── Material to process

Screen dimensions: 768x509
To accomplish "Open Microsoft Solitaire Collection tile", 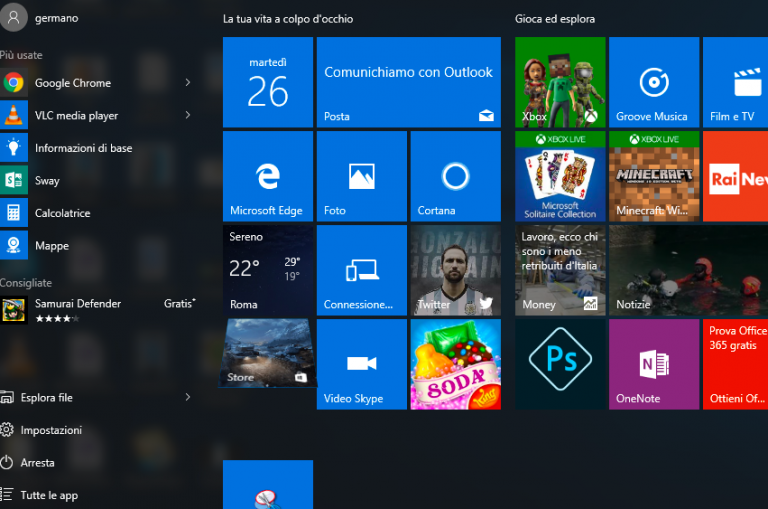I will pyautogui.click(x=560, y=177).
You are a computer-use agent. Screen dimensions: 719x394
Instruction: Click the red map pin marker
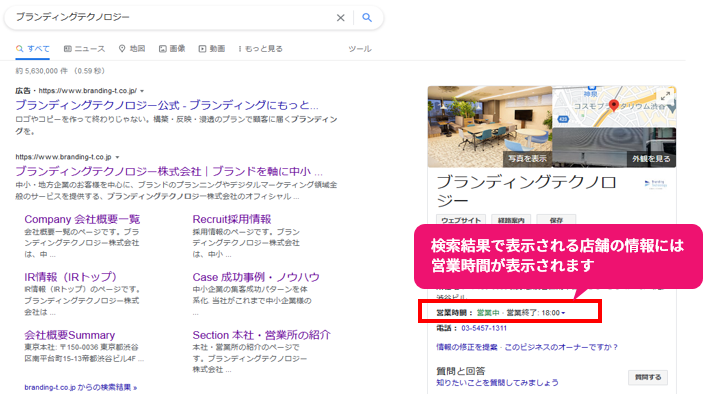click(x=614, y=105)
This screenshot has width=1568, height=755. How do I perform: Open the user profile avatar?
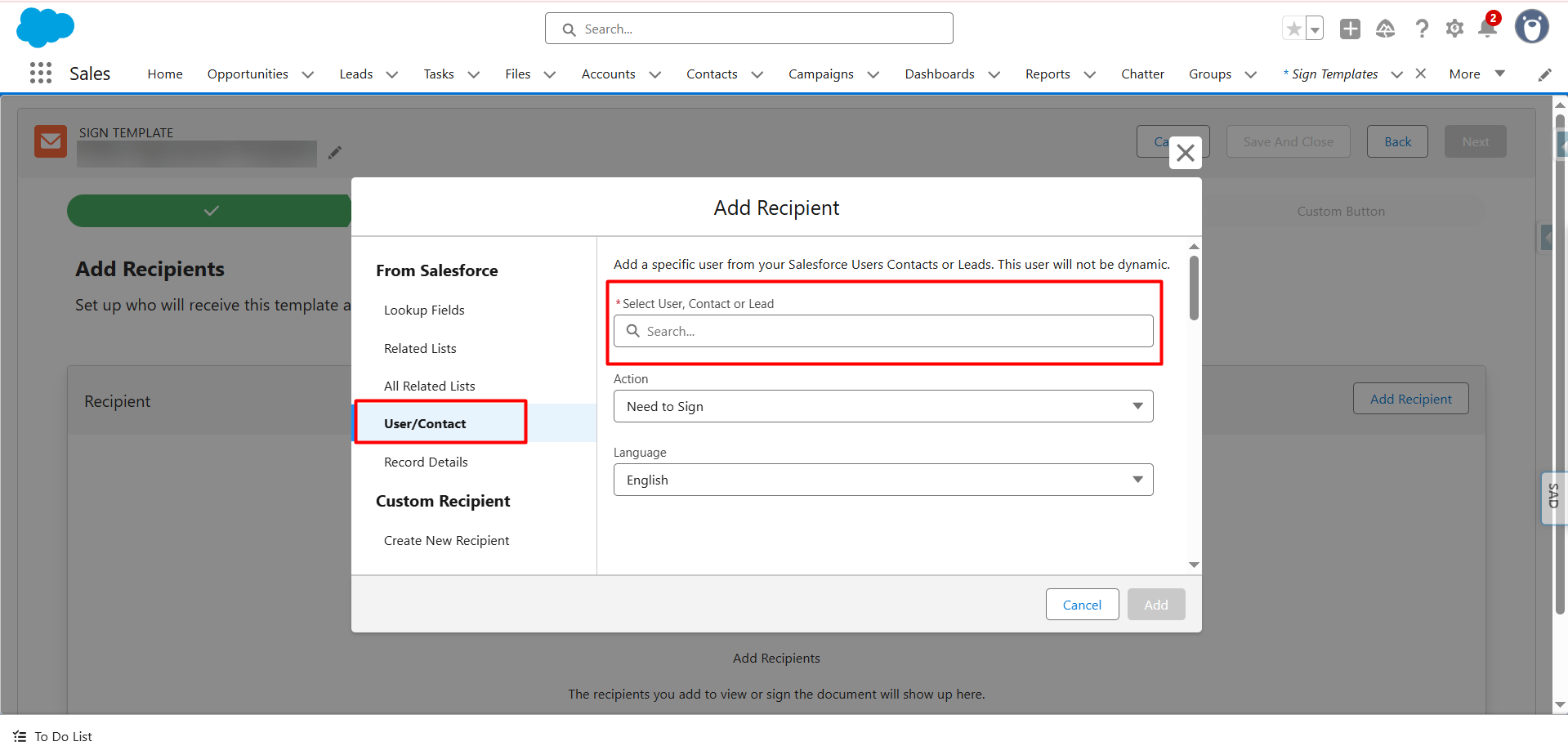[x=1531, y=28]
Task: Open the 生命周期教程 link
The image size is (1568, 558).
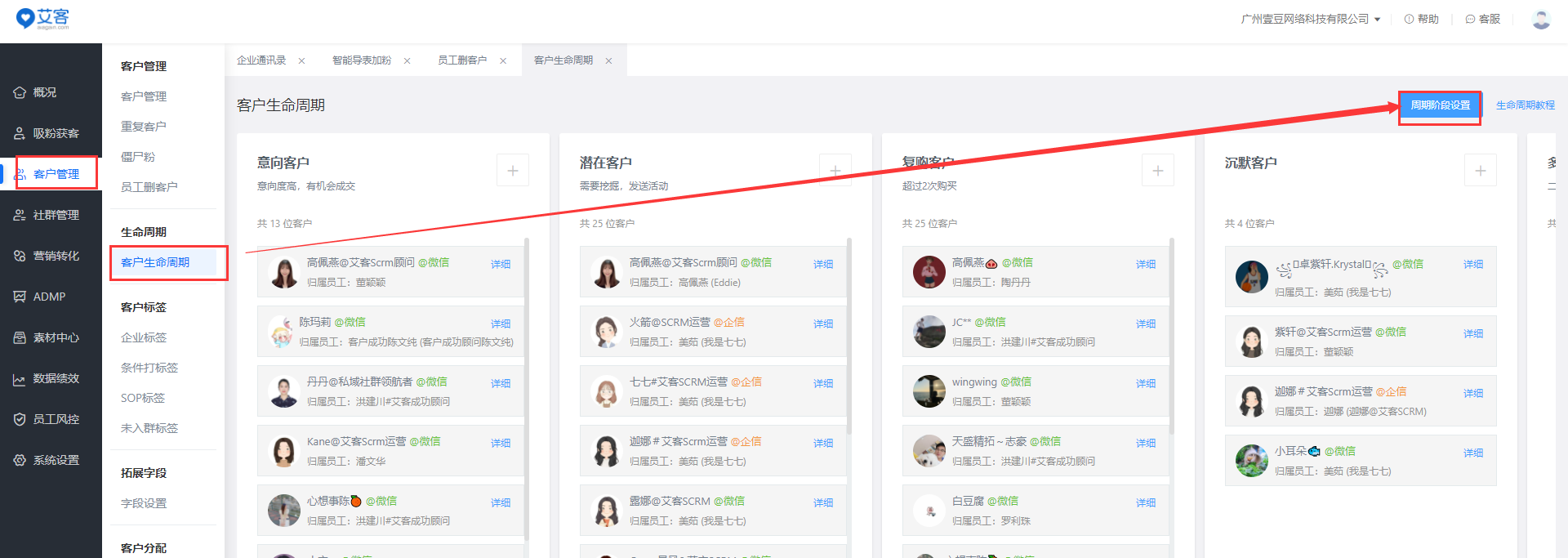Action: (x=1525, y=105)
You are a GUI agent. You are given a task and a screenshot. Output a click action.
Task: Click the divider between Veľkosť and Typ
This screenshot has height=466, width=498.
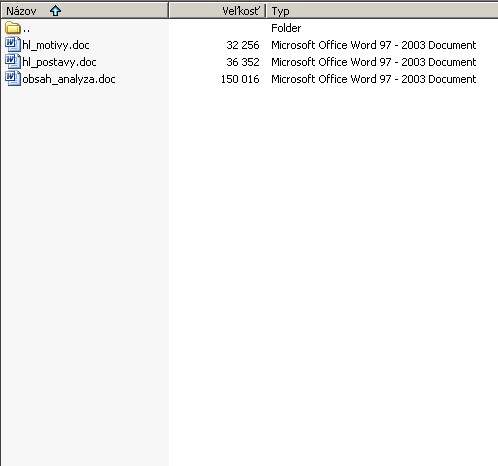tap(266, 11)
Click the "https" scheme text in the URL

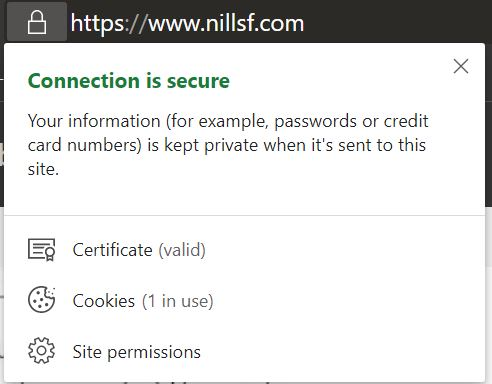[97, 24]
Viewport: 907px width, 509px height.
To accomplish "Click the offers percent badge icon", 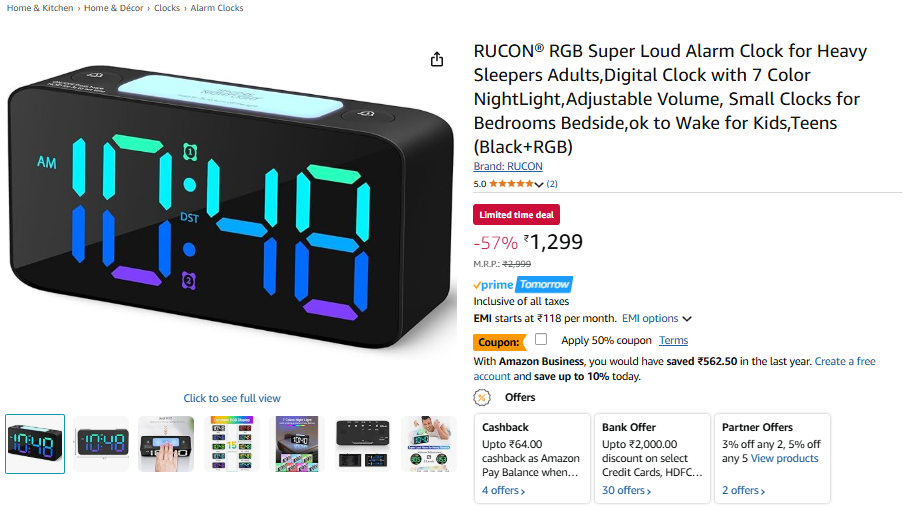I will coord(482,397).
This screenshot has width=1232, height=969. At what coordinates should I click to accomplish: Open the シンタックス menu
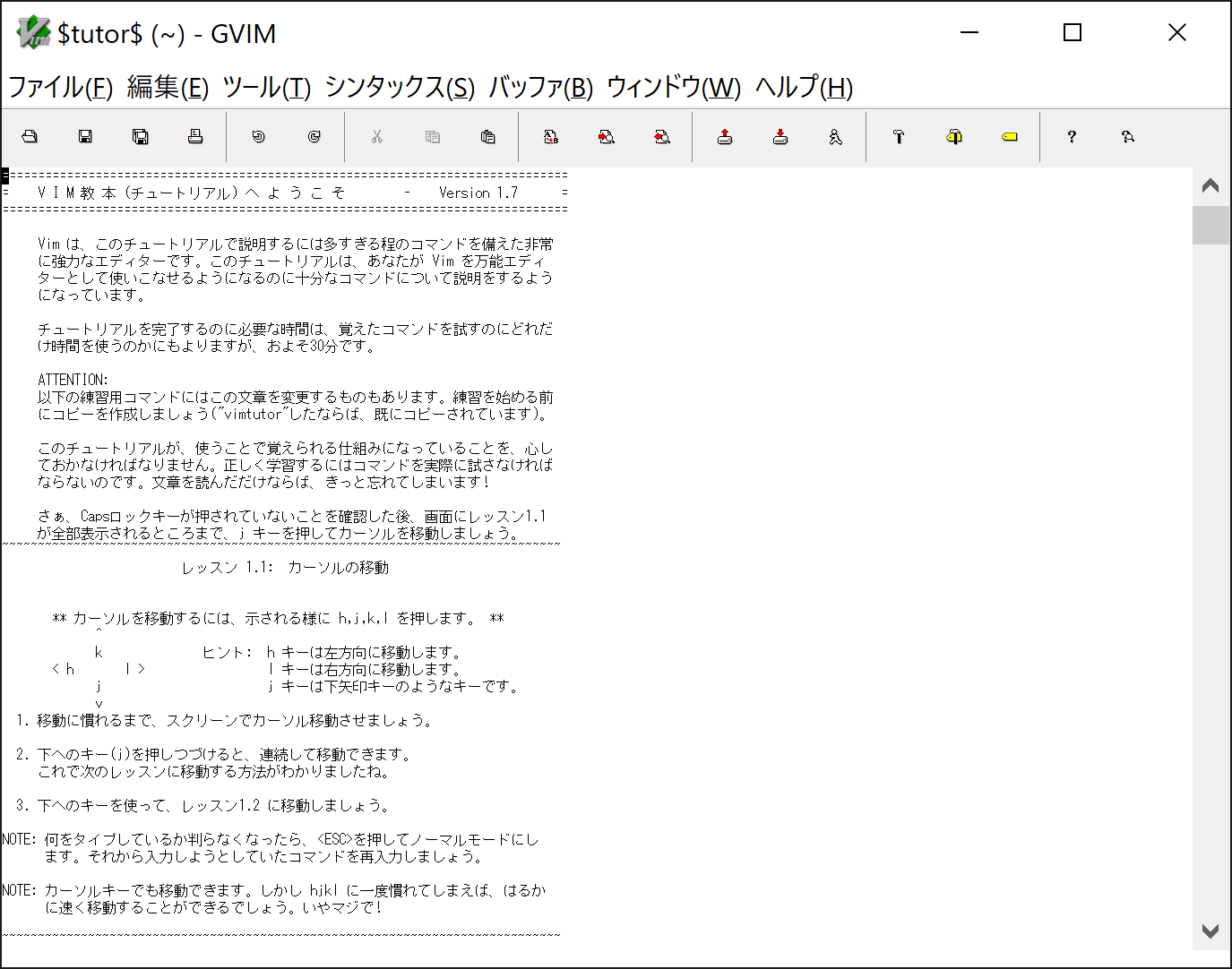click(x=398, y=88)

────

> Instructions to follow
In the entries above, find the line that contains "The image size is (1568, 558)." and the line that contains "Viewport: 907px width, 509px height.". Reproduce exactly those two lines and every line between them, but not the pictures.

> Task output
The image size is (1568, 558).
Action: (x=1525, y=105)
You are a GUI agent. You are given a task and a screenshot. Output a click action.
Task: Click the divider between Veľkosť and Typ
This screenshot has height=466, width=498.
tap(266, 11)
Click the "https" scheme text in the URL

[97, 24]
Viewport: 907px width, 509px height.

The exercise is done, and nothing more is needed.